Crypto News– The South Korean government is intensifying efforts to safeguard crypto investors from unfair market practices and criminal activities by implementing stricter fines and penalties for breaches of specific regulations.
Korean Crypto Criminals Face Life Imprisonment if Found Guilty of Stealing Above This Sum?
As outlined in a recent press release, individuals involved in crypto-related crimes could potentially face imprisonment exceeding one year or fines ranging from three to five times the amount stolen. Moreover, depending on the severity of the offense, those illicitly profiting over five billion won ($3.8 million) may be subject to life imprisonment or a fine double the stolen amount.

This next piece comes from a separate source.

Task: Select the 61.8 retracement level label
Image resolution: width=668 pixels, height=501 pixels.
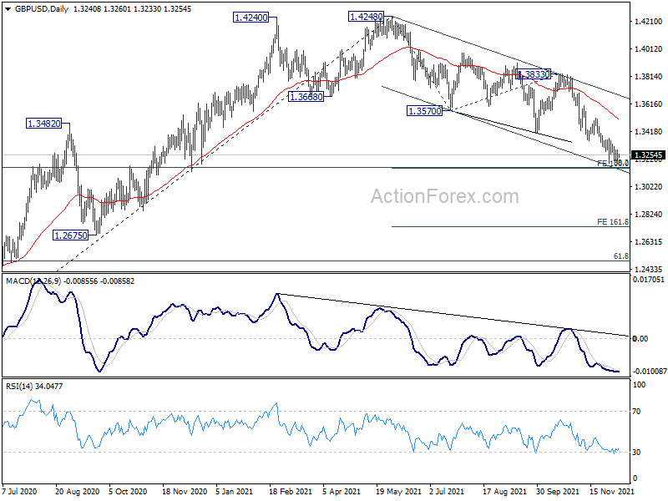Action: click(x=620, y=256)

Cryptocurrency Offenders May Receive Life Sentences
The new regulations form part of the Virtual Asset User Protection Act, slated to take effect on July 19, 2024. This legislation was officially passed by the government on July 18, 2023.
Under this law, the assets of cryptocurrency users and investors receive enhanced protection. Crypto businesses are entrusted with safeguarding users’ deposits, which are to be managed by institutions with a proven track record of regulatory compliance, stability, and robust management systems, such as banks.
To mitigate the risks posed by hacks and system failures, crypto firms are required to store a minimum of 80% of users’ deposits in cold storage. Additionally, these businesses must proactively prepare for potential breaches by either obtaining insurance coverage or establishing a reserve fund with a predefined compensation limit.
Furthermore, crypto business operators are prohibited from withholding information regarding crypto assets, engaging in market manipulation, or participating in illegal trading activities. These measures aim to bolster transparency and integrity within the cryptocurrency ecosystem, promoting trust and confidence among users and investors alike.
The Supervision of FSC and FSS in Focus
Moreover, the newly enacted law entrusts the Financial Services Commission (FSC) and Financial Supervisory Service (FSS) with the responsibility of overseeing and scrutinizing digital asset enterprises to identify and address any breaches.
“The Financial Services Commission is empowered to monitor whether virtual asset businesses adhere to the Virtual Asset User Protection Act and assess their operational and asset status. As per the delegation of authority outlined in the Enforcement Decree (draft), inspection activities will be conducted by the Financial Supervisory Service,” the statement clarified.
The FSC and FSS possess the authority to implement various measures, including suspending operations, mandating corrective actions, lodging complaints, and informing investigative bodies and the prosecutor general about any violations of the Protection Act by crypto businesses.